Bir kuzeninden yardım istedi: Francis Galton. Bir istatistikçi olan Galton, standart sapma kavramını bulan kişiydi. Ancak Galton ona pek yardımcı olamadı. Standart sapmayı hesapladılar ama Galton bunları yorumlayamadı. Galton, sadece az sayıda deney yaptığını ve belki 50 kadar deney yapıp sonuçlarına bakması gerektiğini Darwin’e söyledi.
Darwin’in problemini “bira” kısmen çözdü! The Guinnes bira şirketi ürettikleri biranın kalitesini ucuz bir şekilde monitör etmek için bir Oxford mezunu genç bir matematikçi William Gosset’e bir görev verdi. Gosset rasgele olaylarla sürekli olayları ayıran bir metot buldu ve bu metot bu gün bile kullanılmaktadır. Guinnes firması Gosset’in metodunu yayınlamasına izin vermedikleri için o da “Student” ismi adı altında yayınladı; bu metot bu yüzden Student’s Test adı altında bilinmekte!

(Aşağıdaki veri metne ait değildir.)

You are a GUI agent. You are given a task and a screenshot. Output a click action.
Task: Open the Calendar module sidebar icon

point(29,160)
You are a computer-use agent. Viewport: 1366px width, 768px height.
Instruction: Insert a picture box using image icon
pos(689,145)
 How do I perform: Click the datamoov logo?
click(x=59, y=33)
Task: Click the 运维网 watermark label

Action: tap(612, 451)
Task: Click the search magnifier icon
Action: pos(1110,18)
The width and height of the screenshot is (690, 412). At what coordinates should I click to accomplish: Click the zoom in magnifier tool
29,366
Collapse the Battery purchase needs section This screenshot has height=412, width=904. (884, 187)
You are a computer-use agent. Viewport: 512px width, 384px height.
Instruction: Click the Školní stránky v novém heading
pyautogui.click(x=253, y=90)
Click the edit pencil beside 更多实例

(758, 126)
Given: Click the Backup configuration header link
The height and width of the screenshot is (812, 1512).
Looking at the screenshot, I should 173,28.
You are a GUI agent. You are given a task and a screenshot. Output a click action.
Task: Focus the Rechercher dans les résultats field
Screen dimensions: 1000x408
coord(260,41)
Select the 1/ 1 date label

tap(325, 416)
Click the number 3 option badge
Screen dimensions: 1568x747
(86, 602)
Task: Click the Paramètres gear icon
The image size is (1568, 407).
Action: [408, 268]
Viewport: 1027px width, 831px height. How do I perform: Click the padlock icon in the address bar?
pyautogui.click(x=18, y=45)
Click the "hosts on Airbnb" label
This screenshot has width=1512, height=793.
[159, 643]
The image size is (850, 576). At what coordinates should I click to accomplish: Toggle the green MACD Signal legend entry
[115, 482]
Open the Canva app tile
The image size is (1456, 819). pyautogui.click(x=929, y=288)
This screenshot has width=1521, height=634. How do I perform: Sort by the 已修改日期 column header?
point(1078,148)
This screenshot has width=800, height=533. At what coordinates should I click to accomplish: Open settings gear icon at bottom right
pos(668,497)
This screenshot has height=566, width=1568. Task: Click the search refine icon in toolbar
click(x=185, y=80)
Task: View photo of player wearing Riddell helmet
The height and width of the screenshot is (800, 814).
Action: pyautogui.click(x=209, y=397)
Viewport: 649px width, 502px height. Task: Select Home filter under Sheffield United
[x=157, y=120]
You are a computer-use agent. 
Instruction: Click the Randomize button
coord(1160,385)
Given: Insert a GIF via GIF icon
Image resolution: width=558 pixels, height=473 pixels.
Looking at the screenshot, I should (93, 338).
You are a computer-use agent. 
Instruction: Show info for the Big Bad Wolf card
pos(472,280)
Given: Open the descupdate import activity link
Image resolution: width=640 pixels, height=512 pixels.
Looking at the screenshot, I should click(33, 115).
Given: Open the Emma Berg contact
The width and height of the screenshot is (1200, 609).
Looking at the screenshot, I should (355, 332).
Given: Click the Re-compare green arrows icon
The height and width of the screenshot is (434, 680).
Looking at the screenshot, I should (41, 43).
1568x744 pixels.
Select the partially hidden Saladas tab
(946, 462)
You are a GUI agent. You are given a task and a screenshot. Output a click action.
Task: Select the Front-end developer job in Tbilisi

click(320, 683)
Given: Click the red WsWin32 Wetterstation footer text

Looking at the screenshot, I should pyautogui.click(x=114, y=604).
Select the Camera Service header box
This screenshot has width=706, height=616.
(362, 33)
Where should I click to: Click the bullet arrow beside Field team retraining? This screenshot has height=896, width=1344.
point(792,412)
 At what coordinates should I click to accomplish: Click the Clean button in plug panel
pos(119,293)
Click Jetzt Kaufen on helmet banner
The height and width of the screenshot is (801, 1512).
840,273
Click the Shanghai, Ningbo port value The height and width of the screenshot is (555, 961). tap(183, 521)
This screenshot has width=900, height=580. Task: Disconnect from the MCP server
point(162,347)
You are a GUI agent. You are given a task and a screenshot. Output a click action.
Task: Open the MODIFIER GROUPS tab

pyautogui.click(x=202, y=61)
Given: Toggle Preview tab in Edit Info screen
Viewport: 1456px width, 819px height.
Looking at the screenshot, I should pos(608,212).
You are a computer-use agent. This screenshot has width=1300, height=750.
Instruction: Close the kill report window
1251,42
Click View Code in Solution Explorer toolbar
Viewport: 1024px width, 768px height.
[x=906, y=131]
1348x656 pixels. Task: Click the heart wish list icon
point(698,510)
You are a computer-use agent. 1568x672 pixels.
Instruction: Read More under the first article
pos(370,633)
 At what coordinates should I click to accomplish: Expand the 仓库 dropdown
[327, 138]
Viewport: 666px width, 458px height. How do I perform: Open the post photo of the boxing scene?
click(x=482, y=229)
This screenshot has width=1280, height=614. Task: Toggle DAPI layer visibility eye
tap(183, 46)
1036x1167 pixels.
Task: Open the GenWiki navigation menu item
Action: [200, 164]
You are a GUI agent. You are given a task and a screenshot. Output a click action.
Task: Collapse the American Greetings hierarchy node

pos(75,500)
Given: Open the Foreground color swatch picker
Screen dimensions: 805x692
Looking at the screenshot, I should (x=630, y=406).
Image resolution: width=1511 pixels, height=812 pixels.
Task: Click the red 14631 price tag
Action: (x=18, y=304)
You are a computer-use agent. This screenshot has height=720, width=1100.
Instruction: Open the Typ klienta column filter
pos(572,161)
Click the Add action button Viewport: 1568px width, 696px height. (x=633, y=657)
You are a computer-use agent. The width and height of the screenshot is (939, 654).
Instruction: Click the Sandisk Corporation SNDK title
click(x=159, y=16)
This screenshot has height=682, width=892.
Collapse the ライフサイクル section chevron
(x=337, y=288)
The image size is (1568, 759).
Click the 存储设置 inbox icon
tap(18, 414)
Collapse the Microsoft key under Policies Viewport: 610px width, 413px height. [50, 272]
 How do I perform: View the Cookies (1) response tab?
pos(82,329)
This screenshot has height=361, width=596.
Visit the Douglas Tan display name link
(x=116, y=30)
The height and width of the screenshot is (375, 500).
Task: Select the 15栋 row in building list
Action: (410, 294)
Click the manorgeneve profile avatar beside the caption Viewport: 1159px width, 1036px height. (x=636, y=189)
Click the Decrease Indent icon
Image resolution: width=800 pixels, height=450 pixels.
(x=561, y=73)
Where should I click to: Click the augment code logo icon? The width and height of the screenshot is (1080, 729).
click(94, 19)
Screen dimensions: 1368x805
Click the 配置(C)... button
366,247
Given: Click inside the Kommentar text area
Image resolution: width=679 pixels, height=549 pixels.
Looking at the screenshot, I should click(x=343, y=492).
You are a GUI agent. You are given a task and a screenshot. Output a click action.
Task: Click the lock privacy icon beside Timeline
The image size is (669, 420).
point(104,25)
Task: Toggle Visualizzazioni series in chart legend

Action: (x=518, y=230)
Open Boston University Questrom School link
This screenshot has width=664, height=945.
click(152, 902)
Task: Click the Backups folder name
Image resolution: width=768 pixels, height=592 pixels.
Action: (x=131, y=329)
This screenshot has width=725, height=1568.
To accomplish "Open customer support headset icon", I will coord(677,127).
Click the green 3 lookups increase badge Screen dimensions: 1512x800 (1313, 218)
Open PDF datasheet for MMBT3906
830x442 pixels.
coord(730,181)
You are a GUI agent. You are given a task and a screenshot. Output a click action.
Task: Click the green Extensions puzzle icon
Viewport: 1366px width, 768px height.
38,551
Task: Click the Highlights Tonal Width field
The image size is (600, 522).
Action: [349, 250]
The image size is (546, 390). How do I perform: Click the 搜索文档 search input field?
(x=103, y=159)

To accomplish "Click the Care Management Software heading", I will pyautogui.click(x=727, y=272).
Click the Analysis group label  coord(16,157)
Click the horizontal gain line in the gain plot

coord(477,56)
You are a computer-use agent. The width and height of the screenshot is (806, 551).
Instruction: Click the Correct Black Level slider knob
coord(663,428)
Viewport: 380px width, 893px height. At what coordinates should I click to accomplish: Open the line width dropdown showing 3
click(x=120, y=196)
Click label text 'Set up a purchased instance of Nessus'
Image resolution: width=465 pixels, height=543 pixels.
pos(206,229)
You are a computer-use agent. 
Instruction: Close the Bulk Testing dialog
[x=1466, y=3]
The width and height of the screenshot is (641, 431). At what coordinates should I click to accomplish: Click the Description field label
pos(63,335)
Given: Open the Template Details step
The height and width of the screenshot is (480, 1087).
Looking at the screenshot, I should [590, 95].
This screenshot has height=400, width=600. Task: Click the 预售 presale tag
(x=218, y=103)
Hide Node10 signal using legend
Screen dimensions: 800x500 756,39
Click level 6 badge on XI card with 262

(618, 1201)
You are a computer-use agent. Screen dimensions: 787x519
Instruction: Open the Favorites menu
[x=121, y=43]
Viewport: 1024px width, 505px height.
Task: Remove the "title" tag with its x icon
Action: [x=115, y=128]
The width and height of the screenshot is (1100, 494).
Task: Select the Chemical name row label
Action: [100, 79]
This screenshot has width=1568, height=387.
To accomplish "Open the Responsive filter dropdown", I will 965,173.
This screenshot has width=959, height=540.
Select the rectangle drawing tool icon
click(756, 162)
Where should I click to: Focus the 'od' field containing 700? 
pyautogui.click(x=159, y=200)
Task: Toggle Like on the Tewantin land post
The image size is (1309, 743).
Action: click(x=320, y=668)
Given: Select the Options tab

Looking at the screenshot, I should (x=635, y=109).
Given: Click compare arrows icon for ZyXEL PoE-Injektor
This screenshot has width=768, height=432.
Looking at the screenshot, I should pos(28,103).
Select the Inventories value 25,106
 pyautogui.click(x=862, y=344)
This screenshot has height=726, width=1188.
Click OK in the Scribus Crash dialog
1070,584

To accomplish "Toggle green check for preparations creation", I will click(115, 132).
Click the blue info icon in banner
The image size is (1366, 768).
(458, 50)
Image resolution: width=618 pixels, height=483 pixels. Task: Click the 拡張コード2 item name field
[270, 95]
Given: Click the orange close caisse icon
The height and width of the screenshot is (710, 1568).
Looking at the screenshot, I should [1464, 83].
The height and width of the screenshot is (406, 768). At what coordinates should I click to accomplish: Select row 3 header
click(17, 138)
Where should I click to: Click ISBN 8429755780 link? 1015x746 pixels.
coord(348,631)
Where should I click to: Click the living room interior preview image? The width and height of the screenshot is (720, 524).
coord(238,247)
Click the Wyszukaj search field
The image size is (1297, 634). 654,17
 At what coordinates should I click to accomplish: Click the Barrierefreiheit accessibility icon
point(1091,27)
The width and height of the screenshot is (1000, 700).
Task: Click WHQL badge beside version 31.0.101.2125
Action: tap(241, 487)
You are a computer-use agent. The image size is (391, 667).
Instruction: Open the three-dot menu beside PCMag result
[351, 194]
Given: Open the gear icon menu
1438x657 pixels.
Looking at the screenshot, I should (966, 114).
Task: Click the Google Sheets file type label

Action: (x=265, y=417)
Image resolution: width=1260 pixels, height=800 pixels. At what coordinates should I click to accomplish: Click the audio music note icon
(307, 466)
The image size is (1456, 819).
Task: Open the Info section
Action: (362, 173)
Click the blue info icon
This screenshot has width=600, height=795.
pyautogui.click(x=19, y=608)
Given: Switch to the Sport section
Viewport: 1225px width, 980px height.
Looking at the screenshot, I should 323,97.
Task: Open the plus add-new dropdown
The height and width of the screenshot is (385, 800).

Ancak Gosset’in testi Darwin’e pek yardımcı olmadı. Metodu uygulayınca, gür çiçeklerin rasgele oluşma ihtimali yüzde 5 çıktı; bu sonuç yeteri kadar itimat vermiyor. Ancak Gosset’in analiz metodu deney sonuçlarını tekdüze bir şekilde dikkate alıyordu.
10 yıl kadar sonra başka bir istatistikçi Ronald Fisher, Darwin’in deneylerini çok dikkatli yaptığını ve çiçekleri ikili bir şekilde eşleyerek sonuçları elde ettiğini fark etti. Fisher kendi analiz metodunu bu eşlemeleri de dikkate alarak uygulayınca gür çiçeklerin rasgele oluşma ihtimalini yüzde 0,01 olarak elde etti. Bu da rasgele olmadıklarının yeteri kadar inandırıcı bir ispatı tabii.
Darwin, ikili eşleme metoduyla farkında olmadan istatistiğe çok önemli bir katkıda bulunmuş oldu! Darwin’in ikili eşleme metodu, bu gün istatistik bilimi içinde Experimental Design dediğimiz geniş ve önemli bir alanın doğmasına neden oldu.